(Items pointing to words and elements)
[BEGIN]

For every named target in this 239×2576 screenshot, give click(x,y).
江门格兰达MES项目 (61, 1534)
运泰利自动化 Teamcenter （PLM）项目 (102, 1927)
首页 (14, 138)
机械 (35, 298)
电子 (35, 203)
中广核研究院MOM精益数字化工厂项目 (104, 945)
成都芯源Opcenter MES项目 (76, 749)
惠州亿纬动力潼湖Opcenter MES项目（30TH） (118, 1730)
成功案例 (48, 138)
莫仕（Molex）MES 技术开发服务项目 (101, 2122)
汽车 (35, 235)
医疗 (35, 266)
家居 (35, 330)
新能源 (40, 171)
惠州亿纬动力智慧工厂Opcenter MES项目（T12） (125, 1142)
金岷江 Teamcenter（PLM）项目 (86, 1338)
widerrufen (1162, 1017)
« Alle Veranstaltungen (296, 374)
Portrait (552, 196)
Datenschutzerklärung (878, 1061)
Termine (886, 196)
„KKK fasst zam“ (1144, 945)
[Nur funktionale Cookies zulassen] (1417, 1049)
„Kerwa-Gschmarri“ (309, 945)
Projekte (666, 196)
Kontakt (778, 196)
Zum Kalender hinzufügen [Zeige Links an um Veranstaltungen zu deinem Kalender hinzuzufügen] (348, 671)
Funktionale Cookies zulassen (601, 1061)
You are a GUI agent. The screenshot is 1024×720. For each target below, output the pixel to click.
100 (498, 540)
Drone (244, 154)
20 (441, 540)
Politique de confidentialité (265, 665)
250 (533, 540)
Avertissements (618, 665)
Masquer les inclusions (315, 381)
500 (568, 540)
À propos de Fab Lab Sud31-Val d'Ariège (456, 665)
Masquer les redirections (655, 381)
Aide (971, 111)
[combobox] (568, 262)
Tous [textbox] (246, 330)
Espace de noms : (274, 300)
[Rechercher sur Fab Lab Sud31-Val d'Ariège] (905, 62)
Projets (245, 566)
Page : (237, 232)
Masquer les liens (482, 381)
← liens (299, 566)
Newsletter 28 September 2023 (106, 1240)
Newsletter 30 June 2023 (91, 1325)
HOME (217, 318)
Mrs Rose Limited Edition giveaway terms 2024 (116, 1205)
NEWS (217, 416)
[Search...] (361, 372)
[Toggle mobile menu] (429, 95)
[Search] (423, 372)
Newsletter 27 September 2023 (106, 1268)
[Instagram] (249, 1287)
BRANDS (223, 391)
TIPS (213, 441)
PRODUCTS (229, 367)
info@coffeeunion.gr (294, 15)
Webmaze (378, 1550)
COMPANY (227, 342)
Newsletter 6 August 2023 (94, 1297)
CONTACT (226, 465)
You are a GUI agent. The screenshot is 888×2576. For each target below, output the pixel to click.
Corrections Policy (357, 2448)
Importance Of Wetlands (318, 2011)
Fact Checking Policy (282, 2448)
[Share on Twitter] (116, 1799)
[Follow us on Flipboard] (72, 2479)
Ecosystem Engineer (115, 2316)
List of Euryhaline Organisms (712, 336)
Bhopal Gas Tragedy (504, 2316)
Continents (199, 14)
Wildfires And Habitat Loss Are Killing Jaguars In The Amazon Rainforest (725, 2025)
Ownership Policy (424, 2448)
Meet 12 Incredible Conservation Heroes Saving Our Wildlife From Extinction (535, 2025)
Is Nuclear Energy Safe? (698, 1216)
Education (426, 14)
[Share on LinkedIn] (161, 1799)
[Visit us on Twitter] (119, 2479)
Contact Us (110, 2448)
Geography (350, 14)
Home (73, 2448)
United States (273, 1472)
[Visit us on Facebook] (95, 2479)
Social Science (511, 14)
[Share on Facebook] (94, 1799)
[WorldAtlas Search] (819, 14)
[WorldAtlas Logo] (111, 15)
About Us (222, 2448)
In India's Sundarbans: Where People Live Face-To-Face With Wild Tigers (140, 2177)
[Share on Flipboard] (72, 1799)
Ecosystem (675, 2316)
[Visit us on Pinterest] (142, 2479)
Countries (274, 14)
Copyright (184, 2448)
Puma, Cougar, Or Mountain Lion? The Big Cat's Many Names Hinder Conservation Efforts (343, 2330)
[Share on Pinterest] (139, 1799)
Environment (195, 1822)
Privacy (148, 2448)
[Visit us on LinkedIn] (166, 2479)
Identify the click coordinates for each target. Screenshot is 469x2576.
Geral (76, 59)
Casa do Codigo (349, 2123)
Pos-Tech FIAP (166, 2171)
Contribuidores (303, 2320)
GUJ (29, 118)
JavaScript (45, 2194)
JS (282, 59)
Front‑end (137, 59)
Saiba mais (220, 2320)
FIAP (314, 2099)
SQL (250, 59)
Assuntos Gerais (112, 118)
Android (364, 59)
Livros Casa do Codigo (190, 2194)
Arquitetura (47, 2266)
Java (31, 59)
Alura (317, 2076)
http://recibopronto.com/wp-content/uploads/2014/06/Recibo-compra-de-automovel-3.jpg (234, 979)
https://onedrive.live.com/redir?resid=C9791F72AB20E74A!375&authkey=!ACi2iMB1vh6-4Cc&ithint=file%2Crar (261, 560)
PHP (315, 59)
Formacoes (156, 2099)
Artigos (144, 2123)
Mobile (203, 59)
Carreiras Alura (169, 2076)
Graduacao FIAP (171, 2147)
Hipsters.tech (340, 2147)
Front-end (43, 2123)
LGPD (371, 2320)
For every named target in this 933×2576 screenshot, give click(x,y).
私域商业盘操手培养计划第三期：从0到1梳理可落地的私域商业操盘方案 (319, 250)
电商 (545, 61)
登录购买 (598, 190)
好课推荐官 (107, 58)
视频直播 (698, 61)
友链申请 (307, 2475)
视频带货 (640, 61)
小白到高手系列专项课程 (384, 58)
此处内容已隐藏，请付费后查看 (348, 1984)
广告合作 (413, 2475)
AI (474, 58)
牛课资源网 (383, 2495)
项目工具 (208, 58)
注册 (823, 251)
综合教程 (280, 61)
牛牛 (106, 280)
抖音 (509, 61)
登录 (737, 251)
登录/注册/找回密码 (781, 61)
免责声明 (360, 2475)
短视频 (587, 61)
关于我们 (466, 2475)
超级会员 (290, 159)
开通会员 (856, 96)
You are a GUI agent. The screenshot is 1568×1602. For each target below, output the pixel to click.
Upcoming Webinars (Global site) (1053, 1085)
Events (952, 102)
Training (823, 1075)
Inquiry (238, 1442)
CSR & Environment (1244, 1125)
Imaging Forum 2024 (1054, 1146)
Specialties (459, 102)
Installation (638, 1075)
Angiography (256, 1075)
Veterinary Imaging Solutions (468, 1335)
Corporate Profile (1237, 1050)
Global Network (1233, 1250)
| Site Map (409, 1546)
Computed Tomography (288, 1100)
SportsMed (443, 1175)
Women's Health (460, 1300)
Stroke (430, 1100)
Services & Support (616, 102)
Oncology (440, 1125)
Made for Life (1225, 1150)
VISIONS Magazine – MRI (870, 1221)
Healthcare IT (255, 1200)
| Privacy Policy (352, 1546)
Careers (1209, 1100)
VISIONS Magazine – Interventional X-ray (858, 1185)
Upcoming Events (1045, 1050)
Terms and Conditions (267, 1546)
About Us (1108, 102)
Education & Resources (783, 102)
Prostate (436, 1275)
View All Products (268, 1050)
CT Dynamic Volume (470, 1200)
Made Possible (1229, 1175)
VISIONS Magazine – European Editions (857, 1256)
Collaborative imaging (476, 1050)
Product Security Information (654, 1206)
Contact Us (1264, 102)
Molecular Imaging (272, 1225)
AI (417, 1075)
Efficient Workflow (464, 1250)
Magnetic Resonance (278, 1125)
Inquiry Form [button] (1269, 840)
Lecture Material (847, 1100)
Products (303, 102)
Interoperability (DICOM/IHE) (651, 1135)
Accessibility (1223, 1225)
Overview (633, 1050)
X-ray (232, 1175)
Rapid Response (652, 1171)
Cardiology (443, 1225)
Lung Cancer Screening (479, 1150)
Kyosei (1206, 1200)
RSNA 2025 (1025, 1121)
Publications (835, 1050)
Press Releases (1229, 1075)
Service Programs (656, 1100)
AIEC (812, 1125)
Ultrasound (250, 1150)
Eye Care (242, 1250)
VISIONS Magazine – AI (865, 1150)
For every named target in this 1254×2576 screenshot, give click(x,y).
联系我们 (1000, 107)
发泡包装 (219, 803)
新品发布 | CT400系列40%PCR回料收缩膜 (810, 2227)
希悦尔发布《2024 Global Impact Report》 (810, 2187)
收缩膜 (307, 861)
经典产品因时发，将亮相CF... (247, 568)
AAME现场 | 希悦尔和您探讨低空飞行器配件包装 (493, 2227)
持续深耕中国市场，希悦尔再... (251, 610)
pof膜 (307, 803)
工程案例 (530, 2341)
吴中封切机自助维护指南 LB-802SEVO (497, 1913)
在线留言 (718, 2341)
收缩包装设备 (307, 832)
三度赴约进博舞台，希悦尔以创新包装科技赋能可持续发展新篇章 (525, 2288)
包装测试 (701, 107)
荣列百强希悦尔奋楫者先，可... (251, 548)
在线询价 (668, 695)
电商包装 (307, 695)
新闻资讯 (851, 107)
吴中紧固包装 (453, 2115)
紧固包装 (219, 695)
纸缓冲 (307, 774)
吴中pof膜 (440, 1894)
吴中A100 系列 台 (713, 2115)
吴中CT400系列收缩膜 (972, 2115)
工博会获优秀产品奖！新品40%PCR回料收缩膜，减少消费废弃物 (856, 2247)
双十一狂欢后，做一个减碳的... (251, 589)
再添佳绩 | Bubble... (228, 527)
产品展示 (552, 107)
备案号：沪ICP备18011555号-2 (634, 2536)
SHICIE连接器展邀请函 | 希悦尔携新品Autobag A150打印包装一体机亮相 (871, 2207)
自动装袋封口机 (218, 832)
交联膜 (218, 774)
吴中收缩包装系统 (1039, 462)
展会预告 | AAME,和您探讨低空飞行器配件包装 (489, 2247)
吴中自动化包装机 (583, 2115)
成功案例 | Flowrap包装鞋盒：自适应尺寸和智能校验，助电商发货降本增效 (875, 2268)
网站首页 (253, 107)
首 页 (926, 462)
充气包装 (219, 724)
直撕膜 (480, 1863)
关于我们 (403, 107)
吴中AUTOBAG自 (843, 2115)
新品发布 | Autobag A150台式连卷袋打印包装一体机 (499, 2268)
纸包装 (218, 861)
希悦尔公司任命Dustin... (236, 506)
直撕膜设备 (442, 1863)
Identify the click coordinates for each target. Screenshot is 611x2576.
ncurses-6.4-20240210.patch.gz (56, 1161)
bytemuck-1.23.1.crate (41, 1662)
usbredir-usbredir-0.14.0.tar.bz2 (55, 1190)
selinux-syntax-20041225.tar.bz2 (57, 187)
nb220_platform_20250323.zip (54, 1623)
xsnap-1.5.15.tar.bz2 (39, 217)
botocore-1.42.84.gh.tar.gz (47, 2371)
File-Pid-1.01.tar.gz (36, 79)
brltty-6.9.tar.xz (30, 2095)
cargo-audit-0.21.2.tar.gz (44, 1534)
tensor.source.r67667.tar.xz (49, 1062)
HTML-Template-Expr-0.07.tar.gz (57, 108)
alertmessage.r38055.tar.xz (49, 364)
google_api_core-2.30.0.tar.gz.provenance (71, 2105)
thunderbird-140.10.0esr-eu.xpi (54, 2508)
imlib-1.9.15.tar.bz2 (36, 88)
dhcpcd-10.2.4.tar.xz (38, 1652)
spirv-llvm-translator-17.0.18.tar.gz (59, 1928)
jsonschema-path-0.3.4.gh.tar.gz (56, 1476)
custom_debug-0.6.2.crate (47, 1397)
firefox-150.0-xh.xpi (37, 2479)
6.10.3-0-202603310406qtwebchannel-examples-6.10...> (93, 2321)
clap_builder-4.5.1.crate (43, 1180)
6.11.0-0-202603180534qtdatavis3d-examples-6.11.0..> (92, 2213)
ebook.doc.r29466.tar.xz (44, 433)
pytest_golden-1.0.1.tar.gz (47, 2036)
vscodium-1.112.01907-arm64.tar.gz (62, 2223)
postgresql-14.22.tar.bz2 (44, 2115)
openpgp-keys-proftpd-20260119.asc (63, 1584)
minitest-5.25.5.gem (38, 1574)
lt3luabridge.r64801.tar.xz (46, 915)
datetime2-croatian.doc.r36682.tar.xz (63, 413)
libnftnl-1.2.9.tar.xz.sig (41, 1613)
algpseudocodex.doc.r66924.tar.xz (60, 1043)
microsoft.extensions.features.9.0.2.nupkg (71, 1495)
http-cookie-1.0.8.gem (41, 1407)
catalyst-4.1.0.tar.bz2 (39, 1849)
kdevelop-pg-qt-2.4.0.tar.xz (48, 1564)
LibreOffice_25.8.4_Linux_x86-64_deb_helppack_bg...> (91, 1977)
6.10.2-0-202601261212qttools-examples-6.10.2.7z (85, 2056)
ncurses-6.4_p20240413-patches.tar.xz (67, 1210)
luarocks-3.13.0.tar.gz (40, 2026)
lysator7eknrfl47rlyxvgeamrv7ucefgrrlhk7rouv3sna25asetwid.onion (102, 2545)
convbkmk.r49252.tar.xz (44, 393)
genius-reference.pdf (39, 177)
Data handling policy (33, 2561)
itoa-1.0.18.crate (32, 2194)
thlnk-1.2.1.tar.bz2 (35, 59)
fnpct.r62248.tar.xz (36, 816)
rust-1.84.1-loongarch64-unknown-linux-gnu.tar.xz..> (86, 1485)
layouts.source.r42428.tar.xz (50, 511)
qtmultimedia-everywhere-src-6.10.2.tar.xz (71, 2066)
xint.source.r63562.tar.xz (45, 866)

[END]

§ Task to carry out: Quote the stretch of items from the line containing "500 (568, 540)" through the line containing "liens (299, 566)", both included, character for character.

§ Complete answer:
500 (568, 540)
À propos de Fab Lab Sud31-Val d'Ariège (456, 665)
Masquer les redirections (655, 381)
Aide (971, 111)
[combobox] (568, 262)
Tous [textbox] (246, 330)
Espace de noms : (274, 300)
[Rechercher sur Fab Lab Sud31-Val d'Ariège] (905, 62)
Projets (245, 566)
Page : (237, 232)
Masquer les liens (482, 381)
← liens (299, 566)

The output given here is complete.